Hippie bus love
Old school buses are big and cheep. They allow you to create your own world, because unlike RVs they need to be remade. They are strong, cheep, well made, and have high clearance. Buses are the very model of America’s ideals: land of the free, home of the brave. Even though it is the young people of this country which are expressing this heroic ideal because it is not easy. You have to have a tough skin to buffer negative attitudes. Bus living can be challenging but when you lower your needs, you gain some freedom from comfort expectations. You can feel appreciative with less. A good lesson for America today.
Bus living means you can always be home, you can travel to where there is work or fun, don’t have to pay rent, and you can have the best real estate. Park your bus at the beach, at the river, or a hip town. Just have to play it cool, know where to park, and close the thick curtains to keep a low profile. It’s a type of freedom. And if you can paint something interesting on the sides you can spread your own message.
People grind away at crappy jobs to pay their rent. Much of humanity’s mind is numbed by working in big box stores, eating cheep processed food, and stuck in rent and bills servitude. Americans specifically suffer from lack of art, nature, or beauty. There is just stuff to buy in boxy architecture, lawns and square bushes. This world has been shaped by hundreds of years of square thinking. Time to put some swing into things. There are other ways of living, you just have to get creative. How creative? Well, that is up to you.
The hip are jumping ship. You got one life to live, baby, and those who know- go.
Low rent situations make time. Time means you can think, relate, and create. So much more fulfilling to the human soul. Find your own way to be.
If you can move around, you can find your people. The people of the rainbow attract each other. Find people who inspire you and support your worldview. The more you spend time with open-minded people the more supported you feel to be yourself and think your own thoughts.
This is our this is our 1990 Isuzu turbo diesel. It's 4 cylinder so it gets gas like a SUV. We bought it last year and paid 5,500 for the truck. We were working a horrible job being managers for five mobile home parks in Redding. It was very difficult. So, we decided that we didn’t want to live that way anymore - paying the bills and living the hard life. So, we started collecting supplies - 13 solar panels, three batteries, a refrigerator, an air conditioner, a TV - the whole works. We built it ourselves at home in the backyard. We did it totally off-grid. We didn't use regular power to build it. We did it all with the sun.

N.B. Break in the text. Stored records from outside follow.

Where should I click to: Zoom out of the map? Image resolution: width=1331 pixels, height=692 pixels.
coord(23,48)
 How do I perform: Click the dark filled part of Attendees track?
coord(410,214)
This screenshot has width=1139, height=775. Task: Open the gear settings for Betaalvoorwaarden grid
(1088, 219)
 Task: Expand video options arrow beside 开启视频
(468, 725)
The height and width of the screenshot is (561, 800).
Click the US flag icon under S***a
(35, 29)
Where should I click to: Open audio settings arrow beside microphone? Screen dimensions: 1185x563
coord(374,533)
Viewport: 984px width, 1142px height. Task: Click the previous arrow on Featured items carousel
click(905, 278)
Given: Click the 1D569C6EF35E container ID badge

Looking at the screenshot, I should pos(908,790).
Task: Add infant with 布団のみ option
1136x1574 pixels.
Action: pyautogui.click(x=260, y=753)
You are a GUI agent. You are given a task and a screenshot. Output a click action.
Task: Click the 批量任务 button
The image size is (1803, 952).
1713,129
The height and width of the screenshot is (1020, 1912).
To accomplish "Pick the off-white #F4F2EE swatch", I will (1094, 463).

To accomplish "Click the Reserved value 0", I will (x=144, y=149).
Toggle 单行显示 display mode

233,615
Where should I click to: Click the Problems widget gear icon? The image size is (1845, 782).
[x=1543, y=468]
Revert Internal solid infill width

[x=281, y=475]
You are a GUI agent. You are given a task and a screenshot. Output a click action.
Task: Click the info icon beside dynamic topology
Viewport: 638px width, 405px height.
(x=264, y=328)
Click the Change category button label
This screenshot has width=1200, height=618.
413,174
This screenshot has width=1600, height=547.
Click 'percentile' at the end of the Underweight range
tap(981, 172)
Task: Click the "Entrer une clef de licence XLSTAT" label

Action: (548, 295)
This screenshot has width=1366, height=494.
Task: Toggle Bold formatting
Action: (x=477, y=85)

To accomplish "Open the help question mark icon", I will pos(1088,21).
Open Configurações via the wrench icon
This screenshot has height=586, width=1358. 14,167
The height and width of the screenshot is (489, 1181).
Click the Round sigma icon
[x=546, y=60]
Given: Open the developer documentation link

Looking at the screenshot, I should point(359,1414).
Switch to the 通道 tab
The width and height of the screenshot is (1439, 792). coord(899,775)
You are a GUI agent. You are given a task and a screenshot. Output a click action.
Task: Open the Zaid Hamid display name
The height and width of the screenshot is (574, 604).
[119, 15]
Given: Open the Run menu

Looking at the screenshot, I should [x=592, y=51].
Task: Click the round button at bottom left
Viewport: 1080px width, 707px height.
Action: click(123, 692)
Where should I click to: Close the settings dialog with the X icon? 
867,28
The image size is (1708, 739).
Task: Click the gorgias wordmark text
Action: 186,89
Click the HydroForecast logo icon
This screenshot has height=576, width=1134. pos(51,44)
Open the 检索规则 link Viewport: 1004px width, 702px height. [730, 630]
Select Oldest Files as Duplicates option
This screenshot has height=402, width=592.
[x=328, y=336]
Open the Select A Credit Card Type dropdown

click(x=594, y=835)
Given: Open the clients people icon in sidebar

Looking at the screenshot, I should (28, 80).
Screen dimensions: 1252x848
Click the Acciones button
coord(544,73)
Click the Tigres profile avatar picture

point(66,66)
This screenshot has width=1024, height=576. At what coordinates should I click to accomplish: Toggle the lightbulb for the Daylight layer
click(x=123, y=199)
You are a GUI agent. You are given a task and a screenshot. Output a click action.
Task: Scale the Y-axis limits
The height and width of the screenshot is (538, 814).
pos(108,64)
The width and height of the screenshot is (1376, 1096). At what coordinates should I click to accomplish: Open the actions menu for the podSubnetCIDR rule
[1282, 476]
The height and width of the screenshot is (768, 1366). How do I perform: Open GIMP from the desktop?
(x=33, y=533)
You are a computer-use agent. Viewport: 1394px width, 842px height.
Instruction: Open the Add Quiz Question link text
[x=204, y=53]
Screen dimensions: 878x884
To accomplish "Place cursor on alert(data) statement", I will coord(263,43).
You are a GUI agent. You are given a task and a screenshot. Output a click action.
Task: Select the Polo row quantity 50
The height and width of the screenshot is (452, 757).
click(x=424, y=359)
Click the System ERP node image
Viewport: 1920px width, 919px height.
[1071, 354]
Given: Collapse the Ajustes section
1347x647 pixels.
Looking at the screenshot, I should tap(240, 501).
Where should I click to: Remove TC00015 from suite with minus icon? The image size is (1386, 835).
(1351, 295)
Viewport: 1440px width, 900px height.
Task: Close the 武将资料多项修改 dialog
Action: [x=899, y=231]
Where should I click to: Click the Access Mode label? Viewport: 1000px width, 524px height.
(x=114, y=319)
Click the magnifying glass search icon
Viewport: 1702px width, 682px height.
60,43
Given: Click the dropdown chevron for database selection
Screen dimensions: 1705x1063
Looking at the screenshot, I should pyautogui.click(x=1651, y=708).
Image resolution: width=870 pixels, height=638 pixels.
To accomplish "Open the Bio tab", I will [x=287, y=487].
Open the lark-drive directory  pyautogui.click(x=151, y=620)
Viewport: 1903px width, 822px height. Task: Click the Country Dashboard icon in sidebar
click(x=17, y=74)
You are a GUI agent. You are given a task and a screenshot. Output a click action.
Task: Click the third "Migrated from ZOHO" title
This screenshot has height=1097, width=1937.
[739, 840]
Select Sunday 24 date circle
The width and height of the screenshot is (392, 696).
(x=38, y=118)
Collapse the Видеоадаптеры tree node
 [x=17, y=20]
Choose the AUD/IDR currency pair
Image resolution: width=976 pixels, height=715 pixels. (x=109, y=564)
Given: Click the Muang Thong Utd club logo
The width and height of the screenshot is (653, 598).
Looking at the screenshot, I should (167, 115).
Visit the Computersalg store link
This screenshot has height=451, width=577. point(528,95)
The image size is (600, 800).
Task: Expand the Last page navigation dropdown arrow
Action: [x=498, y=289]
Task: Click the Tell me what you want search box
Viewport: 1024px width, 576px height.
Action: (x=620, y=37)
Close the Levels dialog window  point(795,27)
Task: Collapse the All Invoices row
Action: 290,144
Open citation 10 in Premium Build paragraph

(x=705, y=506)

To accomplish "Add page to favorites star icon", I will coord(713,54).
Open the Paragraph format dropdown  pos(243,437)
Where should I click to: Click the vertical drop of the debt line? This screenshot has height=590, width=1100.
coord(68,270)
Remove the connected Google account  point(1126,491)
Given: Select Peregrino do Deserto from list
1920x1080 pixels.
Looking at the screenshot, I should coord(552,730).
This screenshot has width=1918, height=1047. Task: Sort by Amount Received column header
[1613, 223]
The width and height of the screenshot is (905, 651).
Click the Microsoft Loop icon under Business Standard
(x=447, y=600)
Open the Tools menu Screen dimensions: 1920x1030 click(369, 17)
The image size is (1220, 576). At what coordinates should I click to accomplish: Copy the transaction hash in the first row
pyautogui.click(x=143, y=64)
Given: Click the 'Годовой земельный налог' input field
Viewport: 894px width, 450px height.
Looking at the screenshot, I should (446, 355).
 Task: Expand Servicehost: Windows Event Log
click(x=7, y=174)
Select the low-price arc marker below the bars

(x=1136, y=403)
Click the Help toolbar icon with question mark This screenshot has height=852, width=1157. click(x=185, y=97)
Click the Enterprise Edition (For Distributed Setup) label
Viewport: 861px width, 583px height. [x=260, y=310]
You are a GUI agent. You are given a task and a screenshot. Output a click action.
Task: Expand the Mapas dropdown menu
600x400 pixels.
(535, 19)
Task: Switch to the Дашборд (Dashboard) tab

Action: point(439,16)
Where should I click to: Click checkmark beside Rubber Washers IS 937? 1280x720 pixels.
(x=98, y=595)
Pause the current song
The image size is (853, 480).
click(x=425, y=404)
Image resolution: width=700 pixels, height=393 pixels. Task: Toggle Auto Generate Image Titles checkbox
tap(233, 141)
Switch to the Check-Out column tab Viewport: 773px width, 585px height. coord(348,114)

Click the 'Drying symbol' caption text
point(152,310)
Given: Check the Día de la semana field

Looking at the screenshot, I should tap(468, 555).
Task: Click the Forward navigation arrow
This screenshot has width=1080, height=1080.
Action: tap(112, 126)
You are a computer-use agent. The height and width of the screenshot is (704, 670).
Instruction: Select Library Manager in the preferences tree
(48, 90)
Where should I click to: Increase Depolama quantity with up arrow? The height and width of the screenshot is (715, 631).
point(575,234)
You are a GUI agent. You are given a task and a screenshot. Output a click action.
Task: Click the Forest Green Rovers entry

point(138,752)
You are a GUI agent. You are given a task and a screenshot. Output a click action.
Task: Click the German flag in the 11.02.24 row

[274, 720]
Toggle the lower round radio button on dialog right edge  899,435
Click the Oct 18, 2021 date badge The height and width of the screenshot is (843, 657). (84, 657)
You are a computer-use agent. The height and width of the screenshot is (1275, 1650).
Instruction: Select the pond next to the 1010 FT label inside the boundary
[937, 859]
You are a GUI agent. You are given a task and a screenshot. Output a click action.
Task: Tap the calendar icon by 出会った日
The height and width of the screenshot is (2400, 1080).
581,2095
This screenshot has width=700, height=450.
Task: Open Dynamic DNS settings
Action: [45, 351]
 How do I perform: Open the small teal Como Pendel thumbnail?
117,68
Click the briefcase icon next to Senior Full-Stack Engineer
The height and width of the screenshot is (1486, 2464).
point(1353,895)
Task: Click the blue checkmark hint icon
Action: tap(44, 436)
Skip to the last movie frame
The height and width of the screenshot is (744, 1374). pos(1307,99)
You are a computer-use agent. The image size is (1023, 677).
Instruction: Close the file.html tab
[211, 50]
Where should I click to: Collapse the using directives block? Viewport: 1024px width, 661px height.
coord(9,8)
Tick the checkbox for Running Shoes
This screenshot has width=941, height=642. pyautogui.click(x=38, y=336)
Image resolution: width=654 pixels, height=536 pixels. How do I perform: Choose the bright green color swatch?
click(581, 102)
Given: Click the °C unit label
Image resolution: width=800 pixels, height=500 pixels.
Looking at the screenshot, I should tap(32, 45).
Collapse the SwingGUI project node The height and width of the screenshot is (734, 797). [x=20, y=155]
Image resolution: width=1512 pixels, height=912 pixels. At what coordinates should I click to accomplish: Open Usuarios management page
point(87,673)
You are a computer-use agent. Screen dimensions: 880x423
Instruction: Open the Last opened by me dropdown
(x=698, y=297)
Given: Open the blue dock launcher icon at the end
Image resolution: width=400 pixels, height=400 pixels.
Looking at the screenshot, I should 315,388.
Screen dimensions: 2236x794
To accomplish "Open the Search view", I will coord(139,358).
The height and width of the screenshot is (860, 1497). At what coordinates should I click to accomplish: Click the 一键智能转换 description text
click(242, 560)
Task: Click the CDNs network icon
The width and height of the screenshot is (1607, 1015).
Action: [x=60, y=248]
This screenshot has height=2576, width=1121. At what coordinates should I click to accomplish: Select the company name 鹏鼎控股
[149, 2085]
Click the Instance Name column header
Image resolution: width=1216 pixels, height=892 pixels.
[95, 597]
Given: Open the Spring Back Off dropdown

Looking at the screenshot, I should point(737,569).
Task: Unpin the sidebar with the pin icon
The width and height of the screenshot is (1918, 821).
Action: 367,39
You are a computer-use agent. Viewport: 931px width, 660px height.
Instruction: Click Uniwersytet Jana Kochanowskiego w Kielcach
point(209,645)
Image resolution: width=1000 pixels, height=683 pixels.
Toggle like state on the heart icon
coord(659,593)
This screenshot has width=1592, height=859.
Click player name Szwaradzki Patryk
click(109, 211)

We have our two teenage kids in the back that travel with us. We home-school them on the road. They love it. This thing sleeps 4. There are two dogs back there too. We didn't blueprint it, we didn't draw it out, we just built it. It's got an 8-foot by 1-foot skylight down the middle of the house that you can pop open. It feels like you're standing outside. It’s fully insulated, fully electrical, you can walk in and flip on a light like a house, there's a sink back there, and the solar shower. Pretty much all the amenities that you'd ever need.
It's a wonderful life. You can follow us on a blog called Mayor Family Travels.
Here is another traveling art-home - the Third Eye Rambler. This more-than-a-bus has great art dynamics with the hazy watercolor background with geometric foreground. Transitioning through the color palette this artistic expression is a flowing rainbow on the road.
The Third-Eye-Rambler has a back up vehicle called the Peanut Butter Shark. Probably acting as a on-the-go garage.
A true hippy takes an RV and turns it into a yellow submarine.
This radical art piece on wheels is a roaming art center and tattoo parlor. Run out of his tattoo parlor by gentrification, artist Damion decided to create a art studio on wheels. Starting with the door, Damion illustrates his love of gears and sacred geometry. It is the working of the universe. Every square inch of the interior is pimped out in three dimensional collage. Found objects are transformed into a spiritual alter, a transformation of trash into the mystical. Damion’s art bus is a powerful roaming alter, reminding us of deep structures within our lives: time, machinery, death, nature and the human spirit. Roam on Damion!
This is a chalk board van so the art can be remade after it rains.